▸ TEXTO PARA LEITURA

A nova ontologia: nem realismo, nem idealismo
Filósofos que vieram após
Husserl e adotaram suas idéias desenvolveram a nova ontologia. Entre esses
filósofos, dois merecem especial destaque: Martin Heidegger e o francês Maurice
Merleau-Ponty. Ambos modificaram várias das idéias de Husserl e esforçaram-se
para liberar a ontologia do velho problema deixado pela metafísica, qual seja,
o dilema do realismo e do idealismo, dilema que Husserl resolvera em favor do
idealismo pelo papel preponderante que dera à consciência ou ao sujeito do
conhecimento.
Qual o dilema posto pelo
realismo e pelo idealismo?
O realismo afirma que, se
eliminarmos o sujeito e a consciência, restam as coisas em si mesmas, a
realidade verdadeira, o ser em si.
O idealismo, ao contrário,
afirma que se eliminarmos as coisas ou o nôumeno, resta a consciência ou o
sujeito que, através das operações do conhecimento, põe a realidade, o objeto.
Heidegger e Merleau-Ponty
afirmam que as duas posições estão equivocadas e que são “erros gêmeos”,
cabendo à nova ontologia superá-los, isto é, resolver o problema
Heráclito-Parmênides, Platão-Aristóteles, medievais e modernos, Kant e Husserl.
Como resolver um problema milenar como esse e que é, afinal, a própria história
da metafísica e da ontologia?

▸ DADOS EXTRAÍDOS

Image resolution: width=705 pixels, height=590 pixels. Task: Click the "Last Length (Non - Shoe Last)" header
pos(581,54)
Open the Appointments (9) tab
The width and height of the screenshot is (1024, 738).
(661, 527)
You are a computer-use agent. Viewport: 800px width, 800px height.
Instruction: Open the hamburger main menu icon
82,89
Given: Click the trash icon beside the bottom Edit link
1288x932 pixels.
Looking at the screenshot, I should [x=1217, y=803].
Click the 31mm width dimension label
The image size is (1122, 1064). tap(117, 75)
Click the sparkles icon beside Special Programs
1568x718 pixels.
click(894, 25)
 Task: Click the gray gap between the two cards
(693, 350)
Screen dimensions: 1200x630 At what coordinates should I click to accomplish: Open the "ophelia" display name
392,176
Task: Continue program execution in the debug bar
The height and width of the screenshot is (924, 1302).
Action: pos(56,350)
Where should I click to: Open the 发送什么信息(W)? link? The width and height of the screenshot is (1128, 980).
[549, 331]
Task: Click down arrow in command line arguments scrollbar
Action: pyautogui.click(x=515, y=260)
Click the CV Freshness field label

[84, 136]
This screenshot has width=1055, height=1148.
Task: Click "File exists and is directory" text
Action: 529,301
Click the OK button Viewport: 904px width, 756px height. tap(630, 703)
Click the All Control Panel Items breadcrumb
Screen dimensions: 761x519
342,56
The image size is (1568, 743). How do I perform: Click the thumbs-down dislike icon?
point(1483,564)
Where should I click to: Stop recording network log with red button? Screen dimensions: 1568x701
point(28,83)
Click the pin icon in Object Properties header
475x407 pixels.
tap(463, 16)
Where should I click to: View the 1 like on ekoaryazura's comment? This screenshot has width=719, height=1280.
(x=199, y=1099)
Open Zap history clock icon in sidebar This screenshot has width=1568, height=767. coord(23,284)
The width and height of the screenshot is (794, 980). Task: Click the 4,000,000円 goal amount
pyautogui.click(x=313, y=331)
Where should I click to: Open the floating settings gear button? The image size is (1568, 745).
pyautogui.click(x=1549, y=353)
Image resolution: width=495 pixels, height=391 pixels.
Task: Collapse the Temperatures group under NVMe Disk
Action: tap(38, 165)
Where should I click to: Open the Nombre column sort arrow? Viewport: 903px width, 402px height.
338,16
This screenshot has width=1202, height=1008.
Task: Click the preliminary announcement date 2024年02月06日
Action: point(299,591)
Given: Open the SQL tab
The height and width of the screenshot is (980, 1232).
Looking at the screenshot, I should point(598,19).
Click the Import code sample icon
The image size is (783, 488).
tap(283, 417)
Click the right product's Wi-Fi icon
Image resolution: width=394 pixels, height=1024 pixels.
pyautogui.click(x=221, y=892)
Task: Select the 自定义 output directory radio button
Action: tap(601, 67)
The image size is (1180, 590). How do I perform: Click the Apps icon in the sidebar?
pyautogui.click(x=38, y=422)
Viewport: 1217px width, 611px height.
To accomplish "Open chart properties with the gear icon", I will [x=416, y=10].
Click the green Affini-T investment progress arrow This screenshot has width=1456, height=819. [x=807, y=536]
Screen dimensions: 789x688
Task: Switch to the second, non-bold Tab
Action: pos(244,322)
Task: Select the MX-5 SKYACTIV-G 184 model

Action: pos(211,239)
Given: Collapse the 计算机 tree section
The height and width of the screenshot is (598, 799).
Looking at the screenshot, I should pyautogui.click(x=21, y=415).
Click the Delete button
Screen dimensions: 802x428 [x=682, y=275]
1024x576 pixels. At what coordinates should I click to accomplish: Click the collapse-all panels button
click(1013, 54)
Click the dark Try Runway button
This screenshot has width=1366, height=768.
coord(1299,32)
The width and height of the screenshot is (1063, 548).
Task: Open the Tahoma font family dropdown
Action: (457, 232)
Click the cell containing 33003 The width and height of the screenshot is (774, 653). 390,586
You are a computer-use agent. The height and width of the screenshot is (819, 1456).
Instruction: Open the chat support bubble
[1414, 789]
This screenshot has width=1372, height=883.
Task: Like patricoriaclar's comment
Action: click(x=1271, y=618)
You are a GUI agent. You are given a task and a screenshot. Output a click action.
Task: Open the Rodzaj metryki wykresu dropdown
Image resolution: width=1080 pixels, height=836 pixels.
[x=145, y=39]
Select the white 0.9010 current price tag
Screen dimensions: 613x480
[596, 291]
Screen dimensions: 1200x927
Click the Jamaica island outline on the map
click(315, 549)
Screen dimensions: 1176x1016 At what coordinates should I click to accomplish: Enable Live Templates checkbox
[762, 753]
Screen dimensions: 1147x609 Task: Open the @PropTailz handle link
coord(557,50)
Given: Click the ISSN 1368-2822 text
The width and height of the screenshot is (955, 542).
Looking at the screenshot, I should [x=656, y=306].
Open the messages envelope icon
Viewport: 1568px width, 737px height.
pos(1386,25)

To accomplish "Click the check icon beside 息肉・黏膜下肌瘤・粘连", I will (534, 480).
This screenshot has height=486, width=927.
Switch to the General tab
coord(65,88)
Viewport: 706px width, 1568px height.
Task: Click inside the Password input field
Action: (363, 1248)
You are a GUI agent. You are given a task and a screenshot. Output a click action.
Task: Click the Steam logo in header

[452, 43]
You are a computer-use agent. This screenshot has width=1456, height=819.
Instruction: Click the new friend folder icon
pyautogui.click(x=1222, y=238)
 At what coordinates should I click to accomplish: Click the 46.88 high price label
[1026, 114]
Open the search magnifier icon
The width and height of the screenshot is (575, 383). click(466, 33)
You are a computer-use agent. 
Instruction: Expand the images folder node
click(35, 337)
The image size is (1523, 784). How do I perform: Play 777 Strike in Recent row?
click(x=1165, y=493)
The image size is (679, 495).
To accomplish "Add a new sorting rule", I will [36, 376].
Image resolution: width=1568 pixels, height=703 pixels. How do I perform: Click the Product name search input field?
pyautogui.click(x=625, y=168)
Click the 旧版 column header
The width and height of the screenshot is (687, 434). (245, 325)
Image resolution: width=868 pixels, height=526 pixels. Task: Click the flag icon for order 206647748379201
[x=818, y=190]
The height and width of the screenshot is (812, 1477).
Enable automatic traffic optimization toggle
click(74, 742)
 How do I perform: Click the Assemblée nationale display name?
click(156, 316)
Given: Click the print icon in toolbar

▸ INSTRUÇÕES DA TAREFA
Dê continuidade ao texto sobre a nova ontologia a partir da pergunta com que ele termina.

▸ RESULTADO FINAL
Dizem os dois filósofos: se
eliminarmos a consciência, não sobra nada, pois as coisas existem para nós,
isto é, para uma consciência que as percebe, imagina, que delas se lembra,
nelas pensa, que as transforma pelo trabalho, etc. Se eliminarmos as coisas,
também não resta nada, pois não podemos viver sem o mundo nem fora dele; não
somos os criadores do mundo e sim seus habitantes.
Damos sentido ao mundo,
transformamos as coisas, criamos utensílios, obras de arte, instituições
sociais, mas não criamos o próprio mundo. Sem a consciência, não há mundo para
nós. Sem o mundo, não temos como conhecer nem agir. Um mundo sem nós será tudo
quanto se queira, menos o que entendemos por realidade. Uma consciência sem o
mundo será tudo quanto se queira, menos consciência humana.
A nova ontologia parte da
afirmação de que estamos no mundo e de que o mundo é mais velho do
que nós (isto é, não esperou o sujeito do conhecimento para existir), mas,
simultaneamente, de que somos capazes de dar sentido ao mundo, conhecê-lo e transformá-lo.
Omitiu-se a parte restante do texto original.